EXERCISE DETAILS — Report each line of the entries that contains the word "accomplish", copying those lines in full. Matching is case-sensitive.

Stored data:
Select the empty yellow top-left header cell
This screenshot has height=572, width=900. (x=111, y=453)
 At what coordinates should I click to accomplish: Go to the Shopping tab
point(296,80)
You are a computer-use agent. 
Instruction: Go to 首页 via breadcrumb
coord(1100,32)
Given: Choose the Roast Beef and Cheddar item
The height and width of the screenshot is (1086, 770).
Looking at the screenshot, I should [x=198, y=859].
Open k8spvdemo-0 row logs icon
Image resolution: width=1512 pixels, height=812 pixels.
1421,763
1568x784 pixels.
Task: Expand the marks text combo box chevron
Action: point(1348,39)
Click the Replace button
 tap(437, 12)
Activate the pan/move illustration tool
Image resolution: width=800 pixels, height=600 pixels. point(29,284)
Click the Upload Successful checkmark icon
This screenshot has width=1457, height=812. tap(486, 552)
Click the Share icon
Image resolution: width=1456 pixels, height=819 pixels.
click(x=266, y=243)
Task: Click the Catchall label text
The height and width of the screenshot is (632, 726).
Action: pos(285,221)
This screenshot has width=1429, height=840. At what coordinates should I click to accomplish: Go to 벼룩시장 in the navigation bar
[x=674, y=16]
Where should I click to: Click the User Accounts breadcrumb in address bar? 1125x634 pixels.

REPLY —
 At what coordinates should I click to accomplish: Go to the Shopping tab
This screenshot has width=1429, height=840. At what coordinates should I click to accomplish: Go to 벼룩시장 in the navigation bar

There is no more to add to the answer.